El presidente del cuerpo médico, César Chayña Chayña, señaló que esta situación no es reciente y que, hasta la fecha, no existe ninguna sanción administrativa firme contra la profesional. Indicó que, debido a que el caso está judicializado —con denuncias presentadas tanto por un grupo de enfermeras como por la propia médica—, la administración del hospital no puede intervenir hasta que se respete el debido proceso.

Chayña Chayña manifestó además su preocupación por los intentos de apartar a la pediatra de su área de trabajo, señalando que el propio cuerpo médico había planteado, en reuniones previas, una eventual reubicación solo en función de las necesidades del servicio y no como una medida punitiva. “Lo que estamos pidiendo es que se vele por la integridad de nuestra colega, porque se han realizado protestas públicas con acusaciones graves que aún no han sido probadas”, sostuvo.
En la misma línea, el médico Antonio Olave Benítez, resaltó la trayectoria profesional de Deisy Gárate Soto, con más de 25 años de ejercicio y 21 años dedicados al área de neonatología. “¿Cuál es su delito? Exigir que el servicio funcione adecuadamente”, expresó. Añadió que, de darse una movilización de la pediatra, esta debería aplicarse también al personal involucrado en el conflicto, priorizando siempre la salud de los recién nacidos.

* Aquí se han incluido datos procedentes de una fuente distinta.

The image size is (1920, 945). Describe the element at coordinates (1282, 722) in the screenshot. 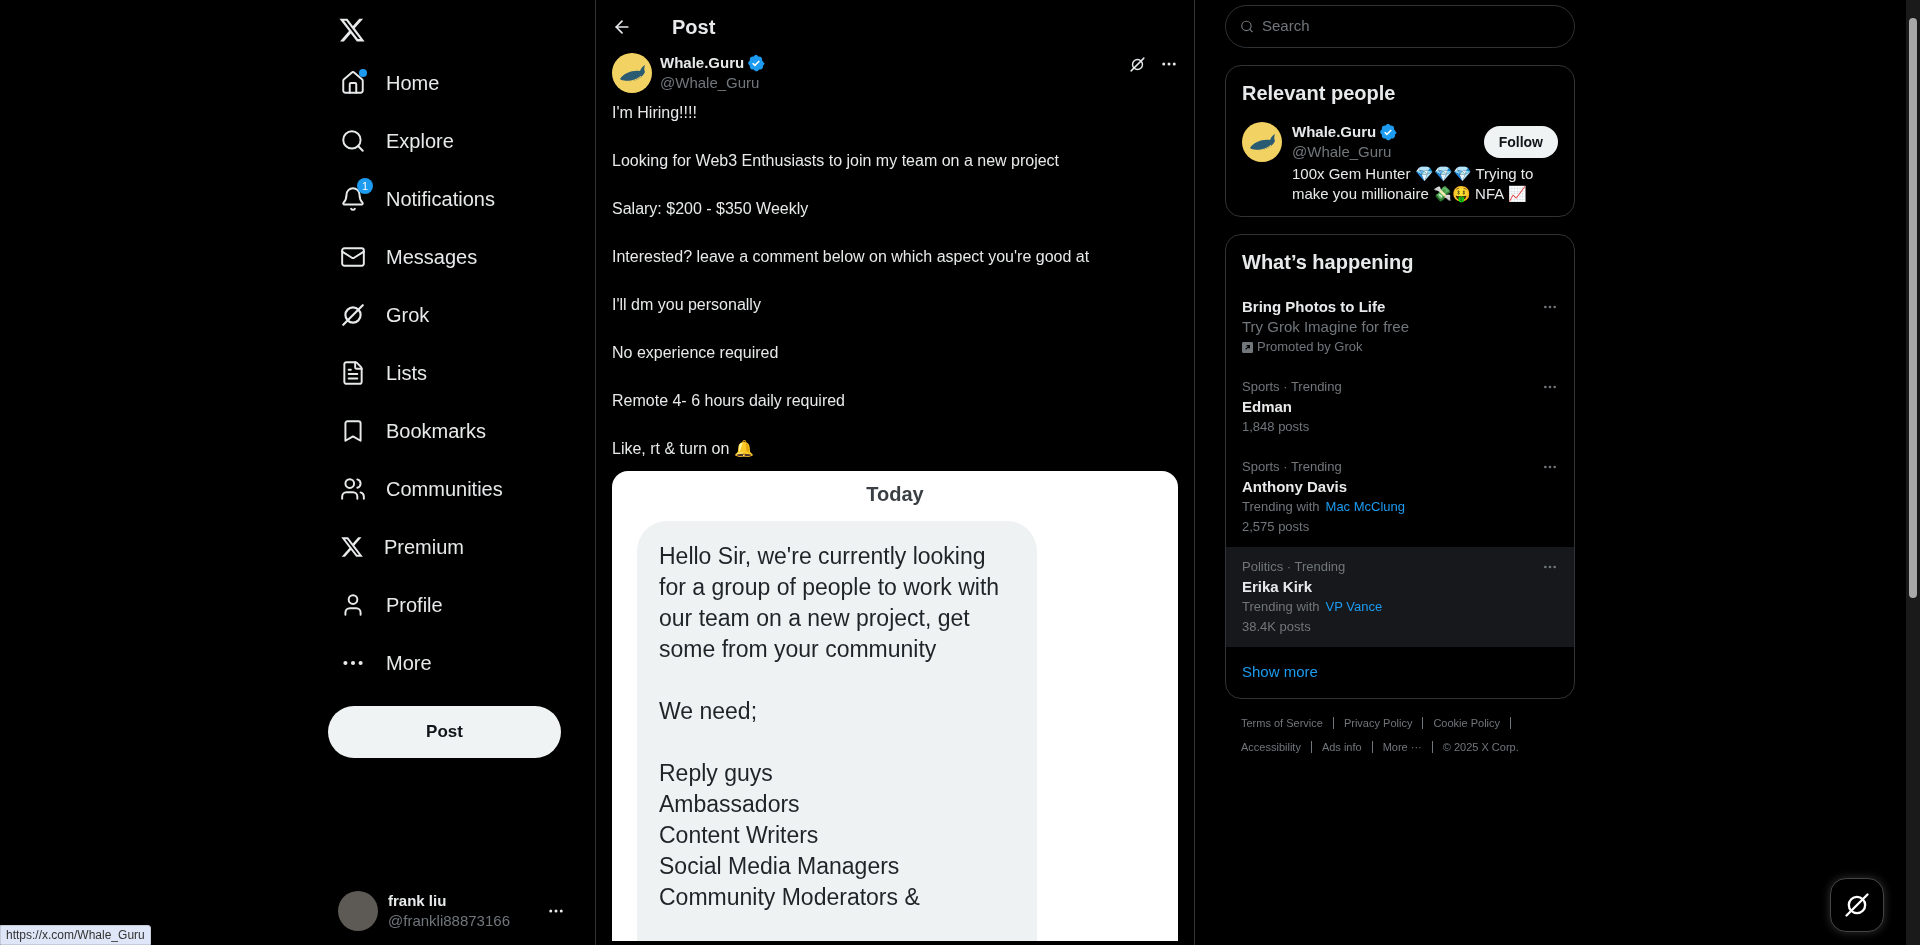

I see `footer-link: Terms of Service` at that location.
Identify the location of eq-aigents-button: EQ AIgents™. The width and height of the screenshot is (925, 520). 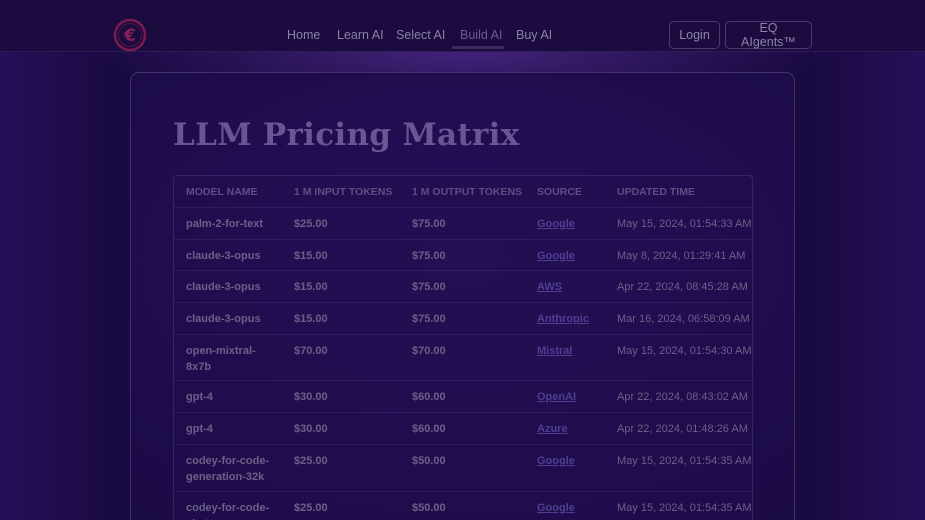
(768, 35).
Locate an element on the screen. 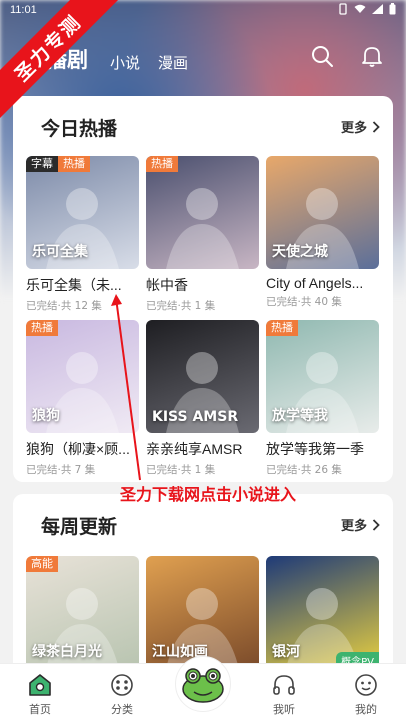 The width and height of the screenshot is (406, 723). nav-listen: 我听 is located at coordinates (284, 694).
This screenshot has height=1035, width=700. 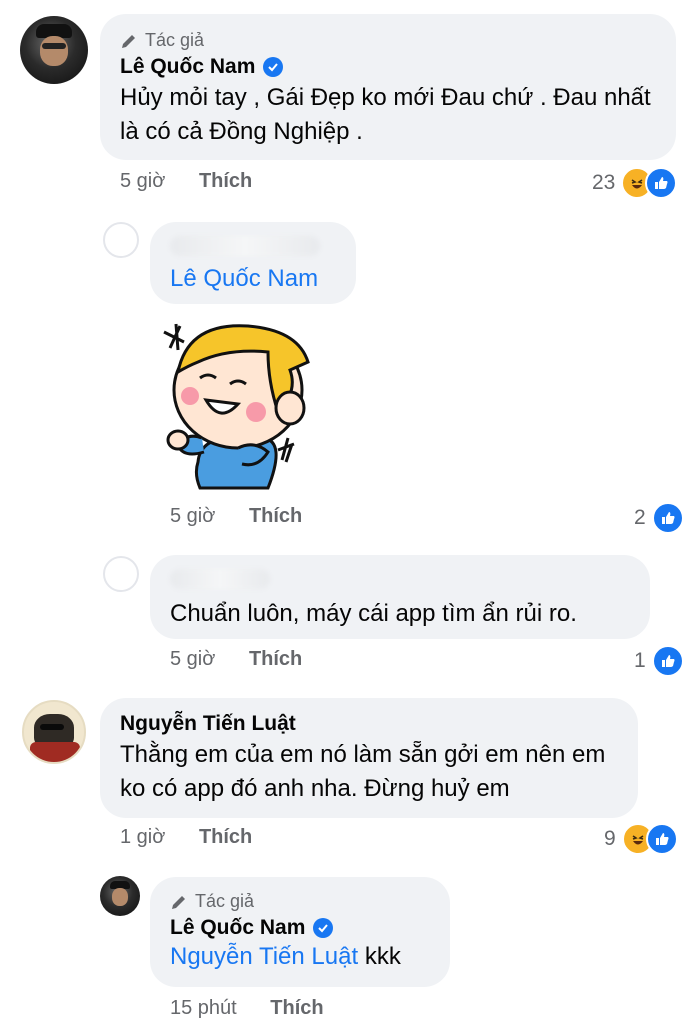 I want to click on reaction-summary: 1, so click(x=659, y=661).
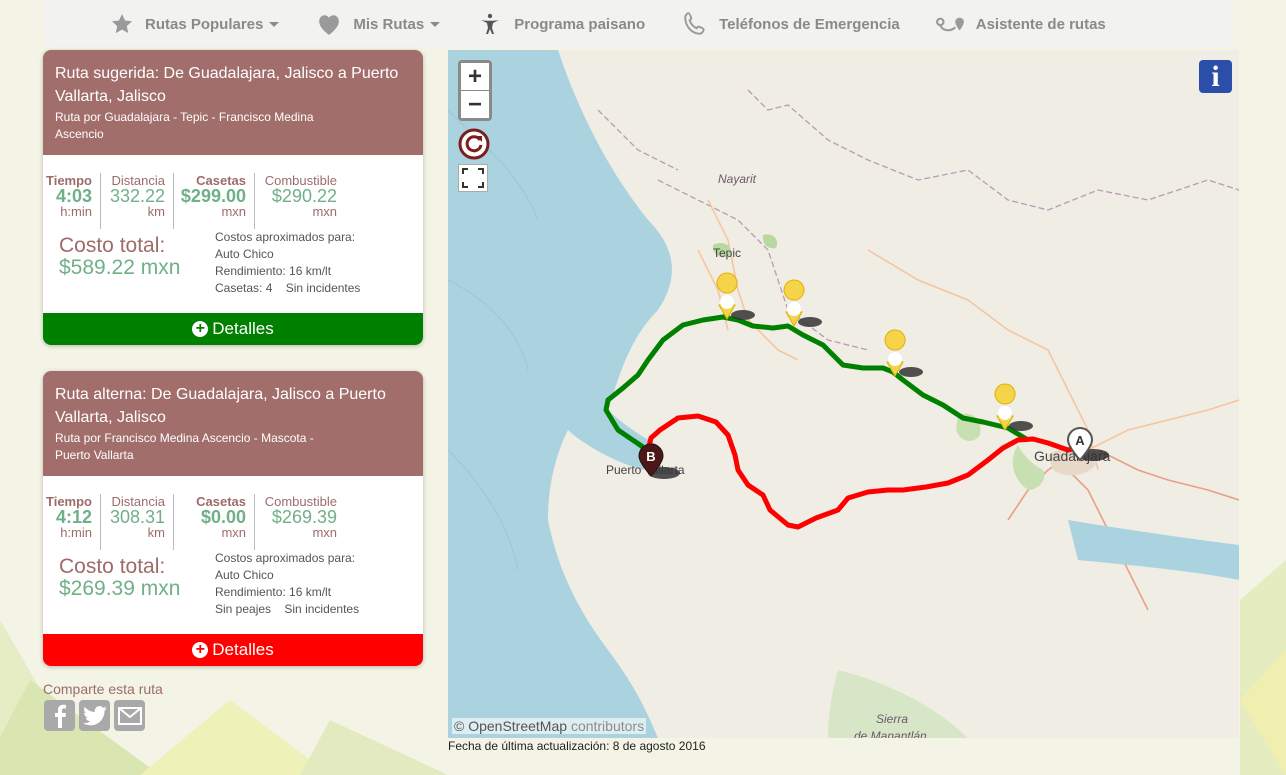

Por su parte, el vicepresidente del cuerpo médico explicó que el problema se originó por cambios realizados dentro del servicio de neonatología, en un contexto de limitaciones de infraestructura. Aseguró que las acusaciones no han sido comprobadas y que existen discrepancias internas entre el personal del área, además de otros factores que aún no han sido esclarecidos.
La jefa del servicio de neonatología también se pronunció, señalando que una de las principales preocupaciones es la falta de médicos. Detalló que el servicio cuenta con diez áreas y que, de manera ideal, se debería trabajar con al menos tres médicos durante el día y dos por la noche. Sin embargo, actualmente solo se dispone de dos médicos en turno diurno y uno en turno nocturno. “La carga laboral es muy alta, pero se asume para garantizar una atención integral a los neonatos”, afirmó.

Asimismo, recalcó que la pediatra Gárate Soto no tiene ningún proceso de sanción por maltrato a pacientes ni documentos que evidencien un mal manejo clínico. Según explicó, el conflicto se habría generado por diferencias en las formas de exigencia, especialmente en temas de higiene y condiciones de los ambientes, aspectos críticos para la atención neonatal. Indicó además que, de las 45 enfermeras del servicio, solo siete estarían impulsando el conflicto.
Finalmente, confirmó que la pediatra continúa ejerciendo sus funciones con normalidad, que la atención a los neonatos no se ha visto interrumpida y que actualmente se atiende a alrededor de 50 recién nacidos, divididos equitativamente entre los médicos del servicio. “No podemos dejar de atender por caprichos”, señaló, enfatizando que, de producirse una remoción, esta debería evaluarse de manera integral e incluir a todo el personal involucrado.